Saved entries
>>

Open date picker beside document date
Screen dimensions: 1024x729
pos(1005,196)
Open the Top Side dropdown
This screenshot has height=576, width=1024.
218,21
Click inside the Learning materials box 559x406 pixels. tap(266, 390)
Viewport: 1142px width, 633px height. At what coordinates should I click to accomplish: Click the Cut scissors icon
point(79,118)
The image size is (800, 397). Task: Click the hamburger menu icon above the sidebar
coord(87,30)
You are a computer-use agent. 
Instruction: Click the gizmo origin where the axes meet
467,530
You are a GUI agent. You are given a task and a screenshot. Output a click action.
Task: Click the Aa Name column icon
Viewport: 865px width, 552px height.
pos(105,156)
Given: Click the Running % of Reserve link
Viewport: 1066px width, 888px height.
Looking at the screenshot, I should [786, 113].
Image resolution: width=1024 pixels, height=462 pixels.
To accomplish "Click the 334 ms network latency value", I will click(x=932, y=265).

<<

▸ **Requirement**: Working through the entries above, copy every line in which "pixels" is found.

▸ **Task result**:
Click inside the Learning materials box 559x406 pixels. tap(266, 390)
Image resolution: width=1024 pixels, height=462 pixels.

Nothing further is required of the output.